This article does not pretend to have surveyed all the complexities or issues involved with the Australian restrictive laws, let alone the more complex United States laws. Nevertheless, this comparison of restrictive laws, their development and some responses to them, has attempted to identify distinguishing features and to assess the relative weight of various factors in their origin and development. The U.S. restrictions on the entry of Chinese people developed late, due in part to California's position within the federation and to the relative weakness of working-class considerations compared to those of trade. The result was a complex and politically compromised effort to limit Chinese entry that never actually attempted to achieve "exclusion." What it did achieve, paradoxically, was a form of "hostile entry" that enhanced the impression of exclusion.
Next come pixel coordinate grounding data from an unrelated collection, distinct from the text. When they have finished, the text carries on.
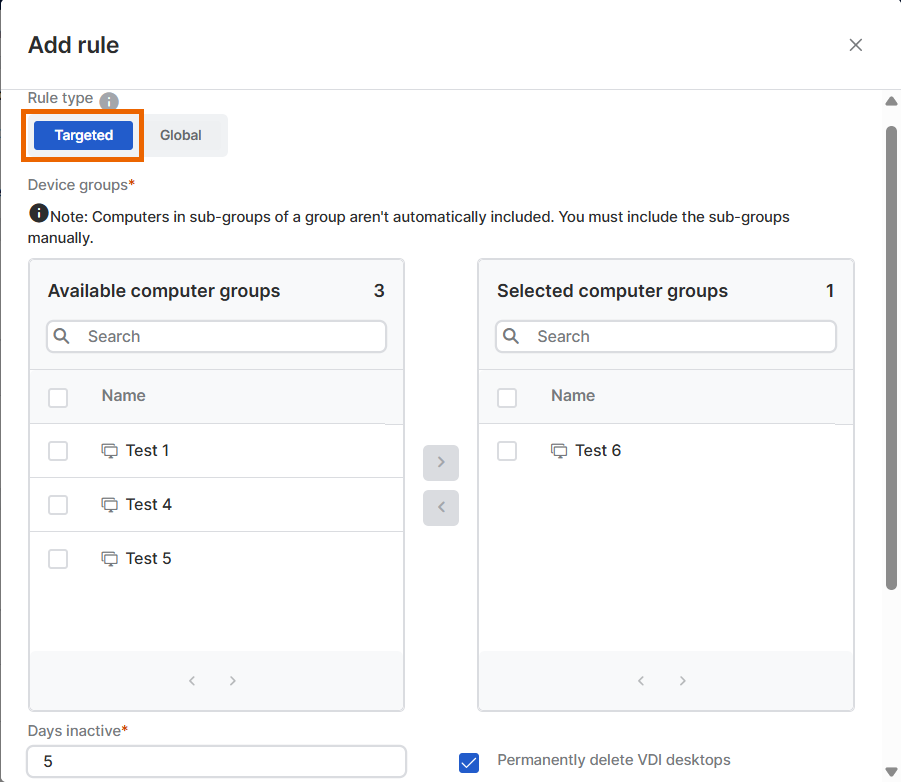Uncheck Permanently delete VDI desktops
The image size is (901, 782).
469,761
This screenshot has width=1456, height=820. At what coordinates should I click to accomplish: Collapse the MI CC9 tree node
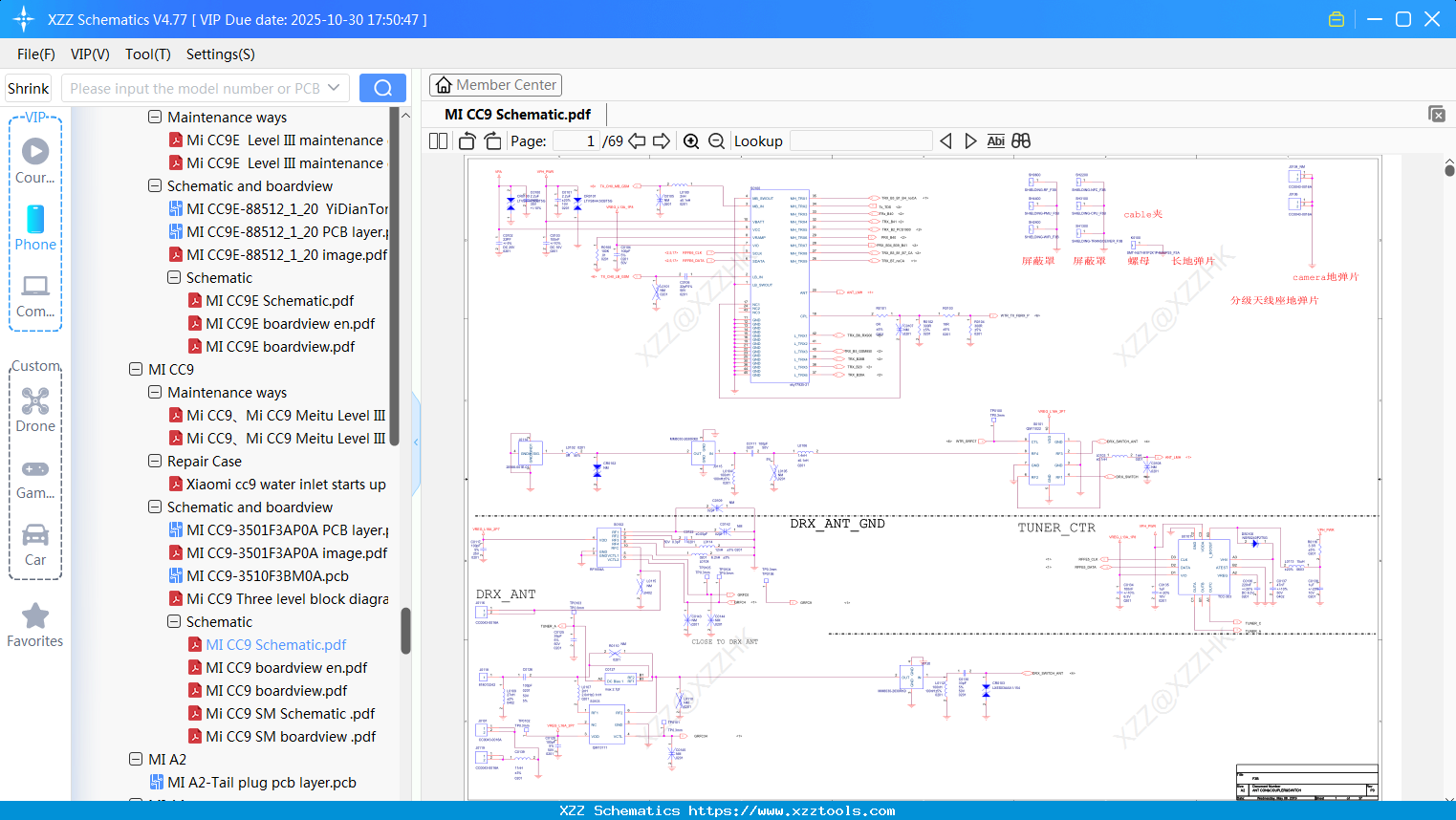tap(135, 369)
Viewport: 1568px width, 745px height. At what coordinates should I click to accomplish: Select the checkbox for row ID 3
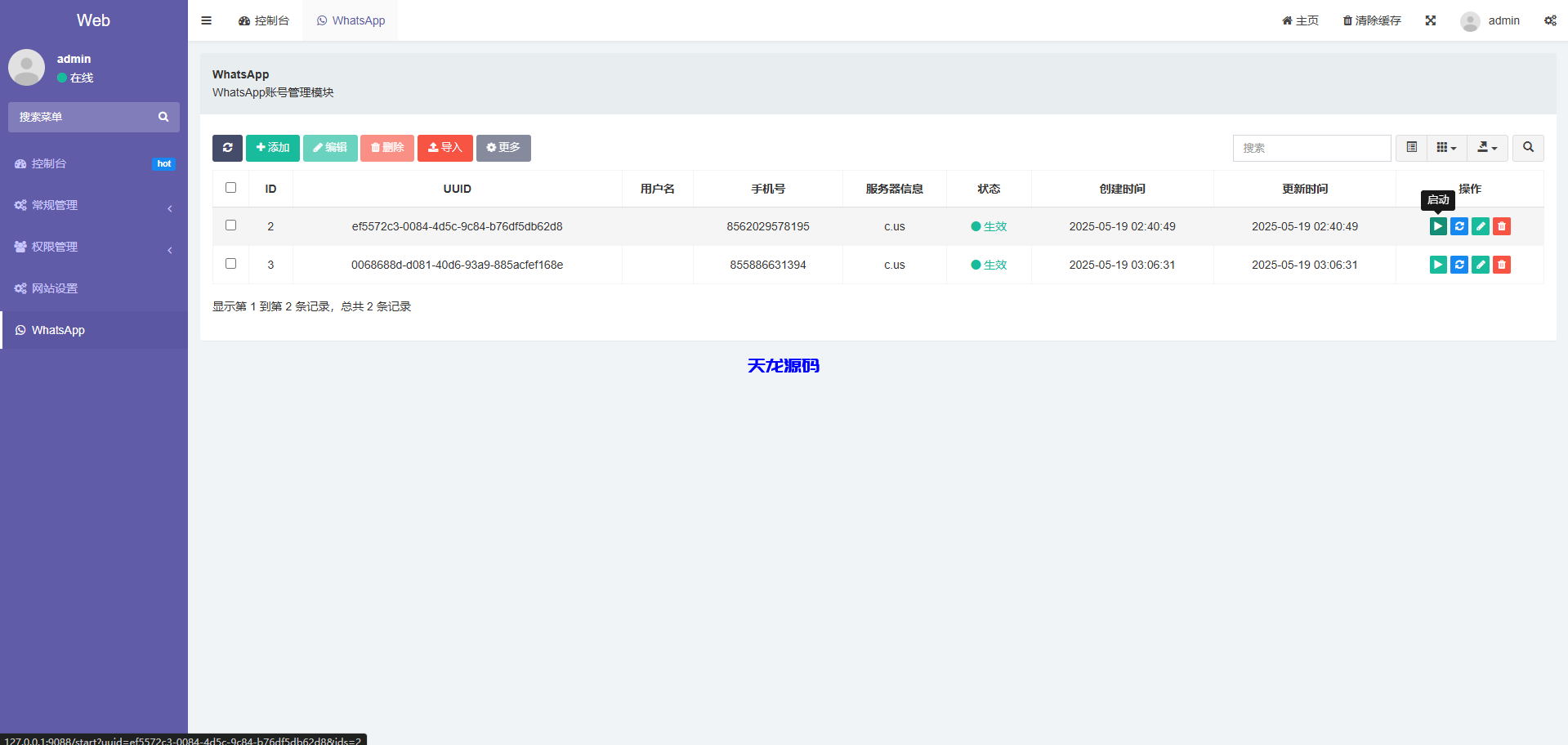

This perspective on "Exclusion America" is facilitated by comparison with that other "Anglo-Saxonizing machine," "White Australia." Australia was influenced by similar factors, but its early control over immigration and its greater political consensus allowed Australia to establish a higher level of exclusion over a longer period. Australian and American history have many parallels that go beyond their past as "Anglo-Saxonizing machines" and their efforts to limit "refractory" elements. These aspects are perhaps closer, however, than most, and thus provide better opportunities for developing new perspectives.


(1.) The Friend, August 1887, 1 (a Hawai'ian newspaper).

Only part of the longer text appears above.